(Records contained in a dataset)
********

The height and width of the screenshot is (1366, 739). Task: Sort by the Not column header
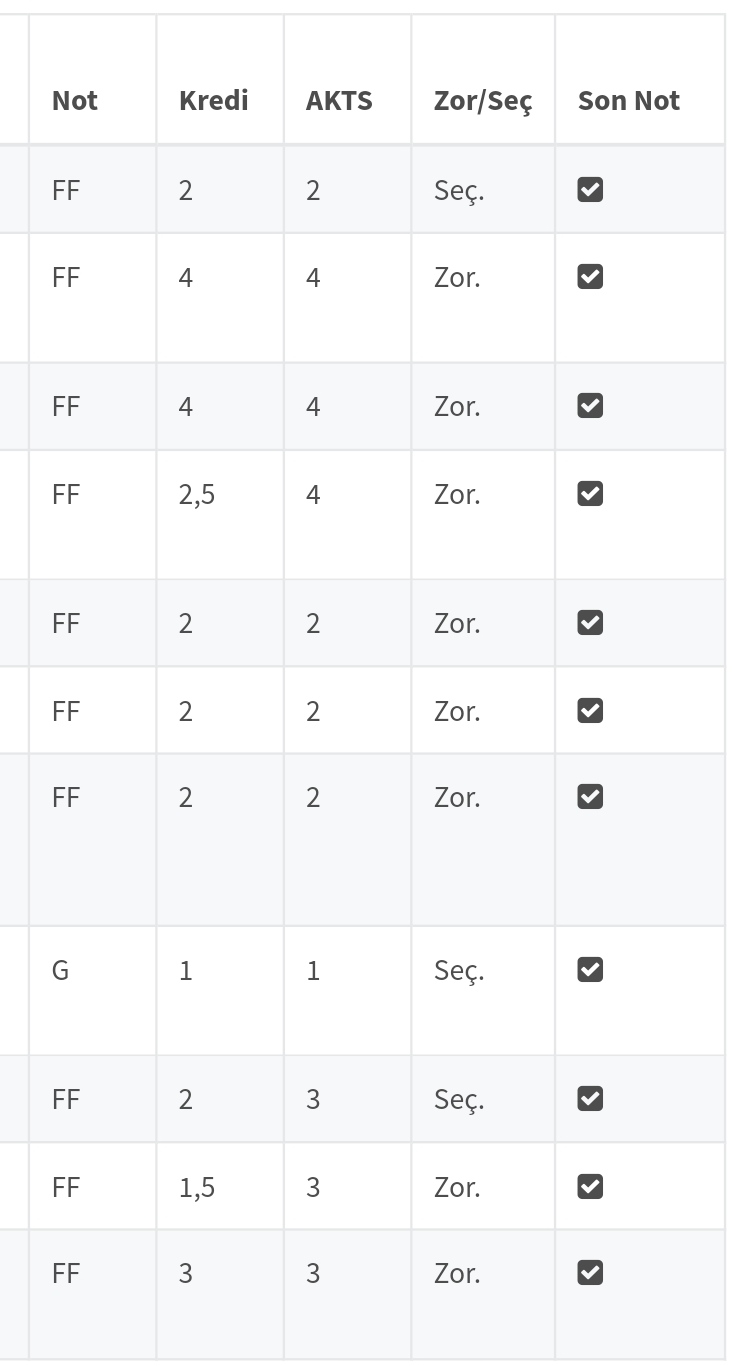[x=75, y=100]
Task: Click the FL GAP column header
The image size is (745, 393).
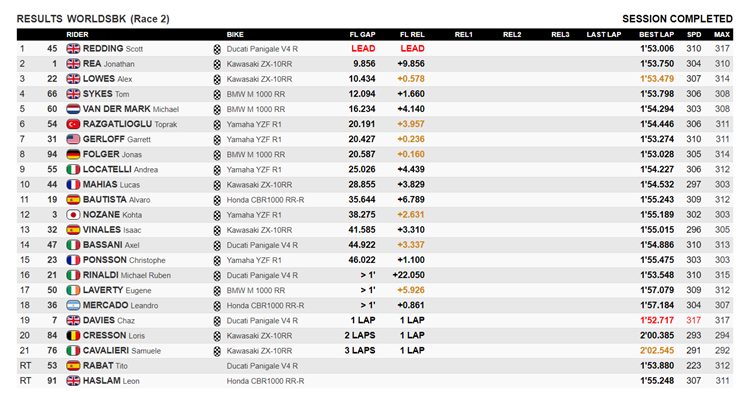Action: coord(363,34)
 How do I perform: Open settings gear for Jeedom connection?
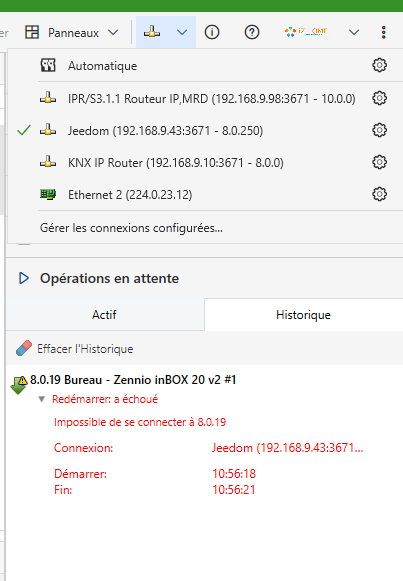pyautogui.click(x=379, y=130)
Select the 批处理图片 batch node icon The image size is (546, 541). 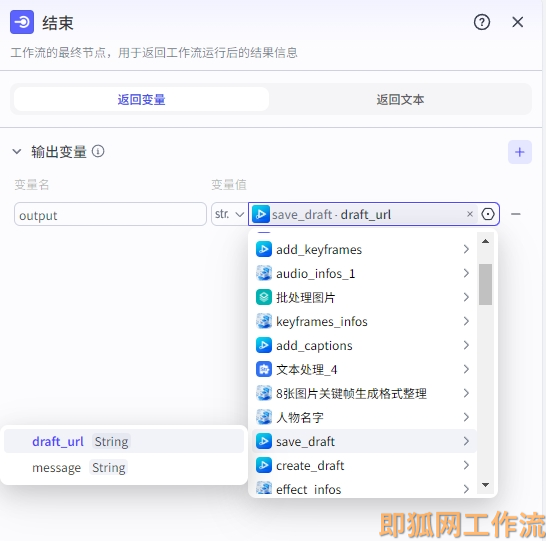click(x=264, y=297)
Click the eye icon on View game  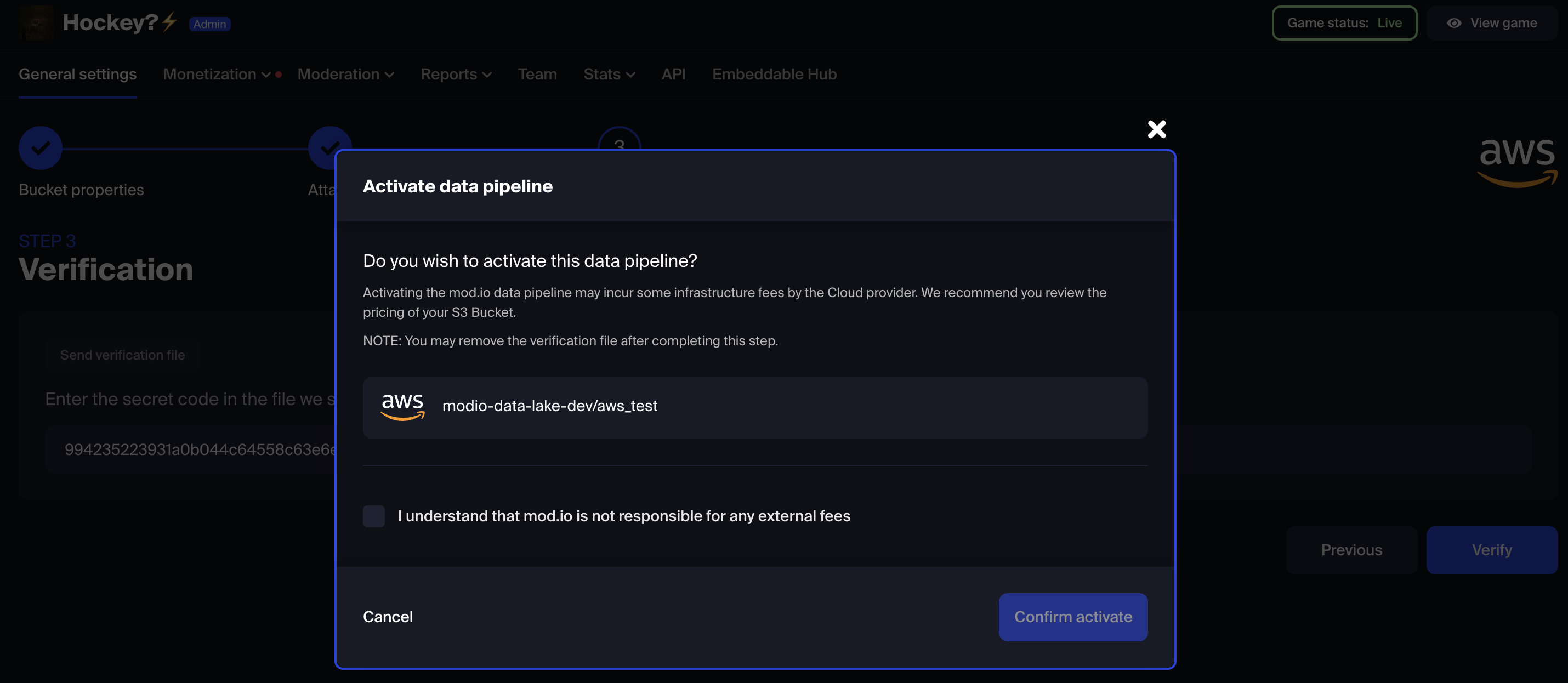pyautogui.click(x=1455, y=23)

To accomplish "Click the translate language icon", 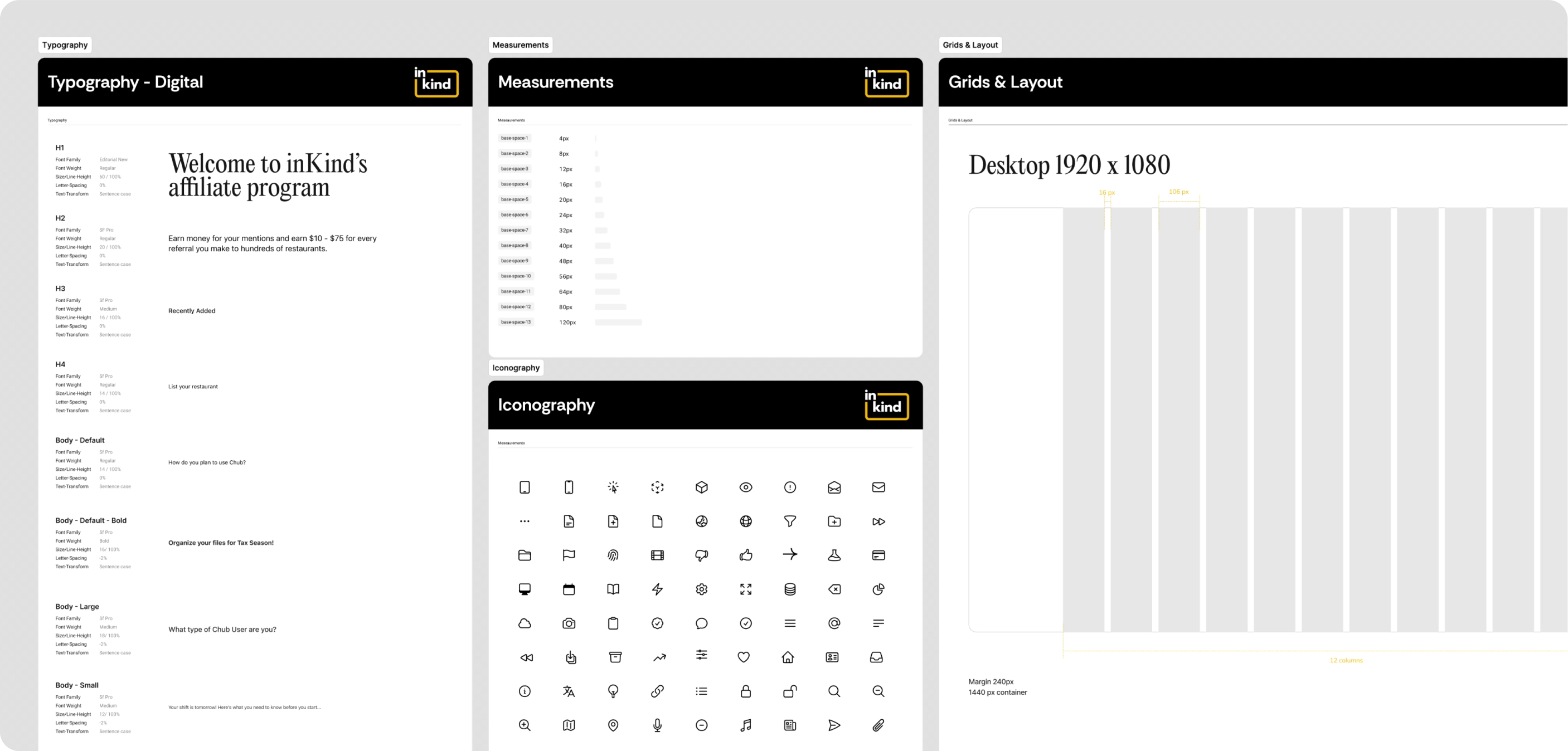I will [569, 691].
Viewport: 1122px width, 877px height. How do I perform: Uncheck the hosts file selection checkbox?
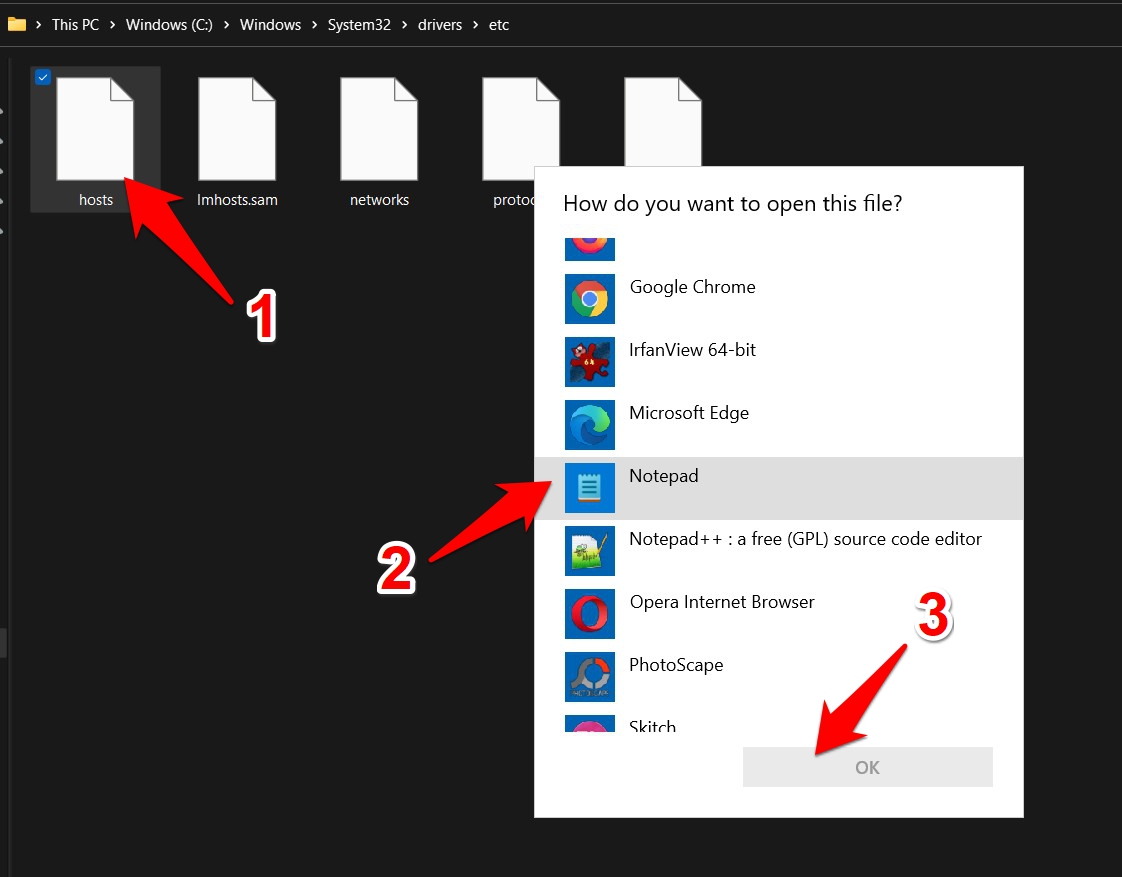(42, 77)
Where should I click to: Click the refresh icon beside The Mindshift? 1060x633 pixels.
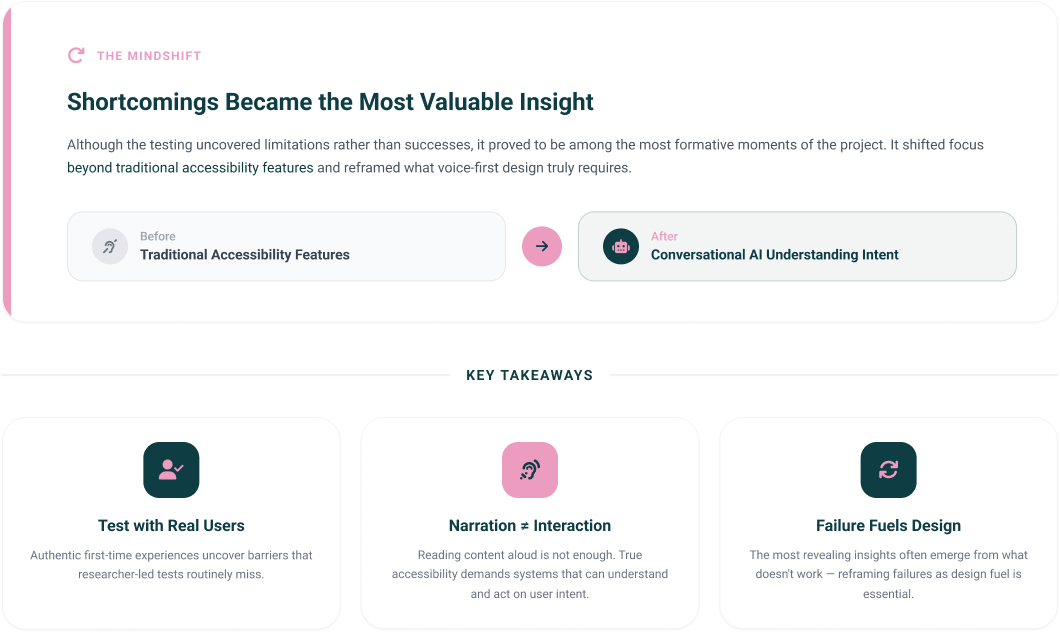click(x=76, y=55)

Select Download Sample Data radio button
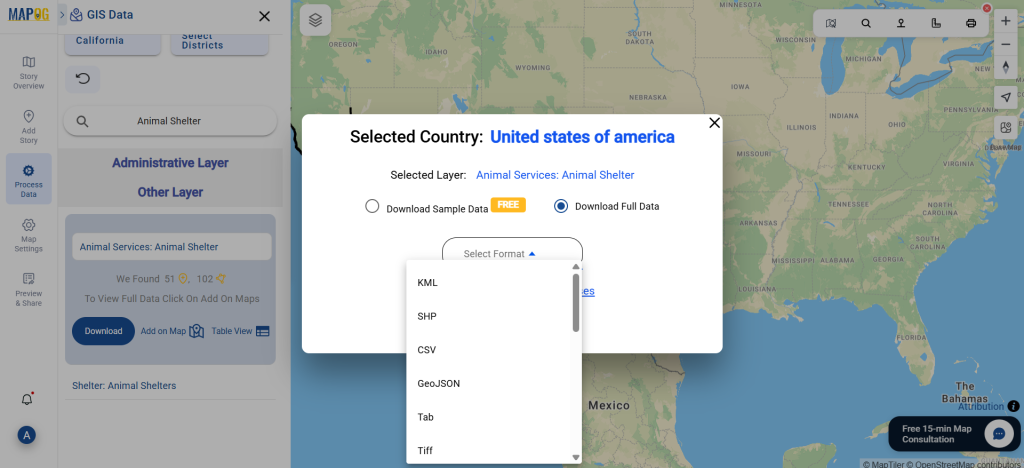(372, 206)
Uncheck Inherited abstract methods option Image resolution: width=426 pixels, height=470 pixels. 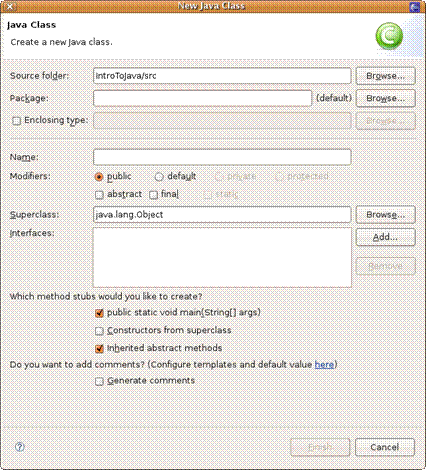coord(99,349)
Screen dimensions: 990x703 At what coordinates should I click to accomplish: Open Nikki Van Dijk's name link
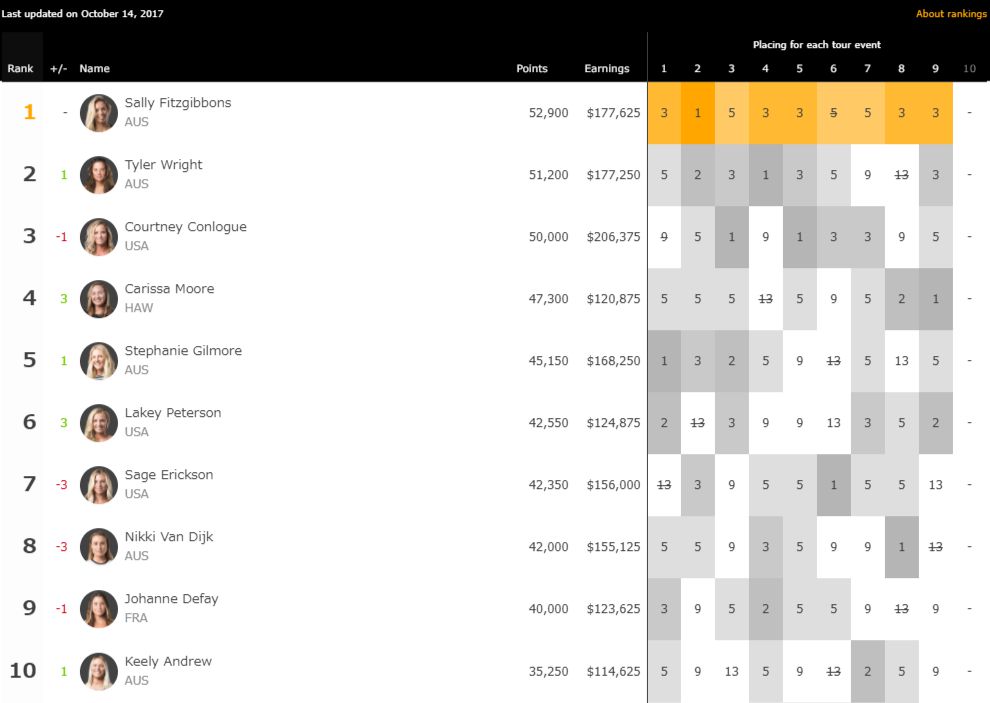[x=168, y=537]
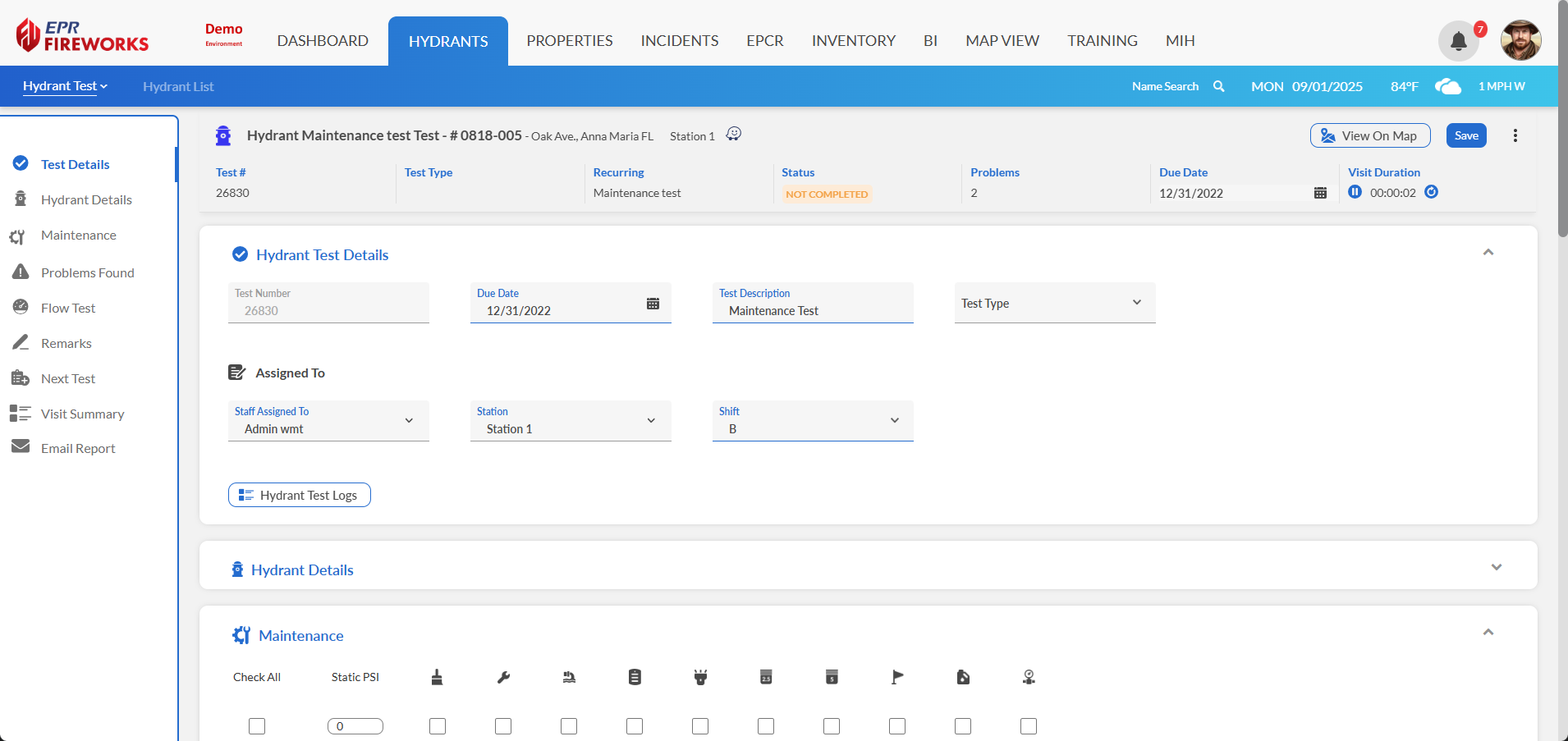
Task: Open calendar in Hydrant Test Details Due Date
Action: 653,304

********

**The exercise**:
List every line of the entries above that contains the word "perform".

**Solution to the exercise**:
 How do I perform: Open settings gear for Jeedom connection?
Viewport: 1122px width, 877px height. How do I perform: Uncheck the hosts file selection checkbox?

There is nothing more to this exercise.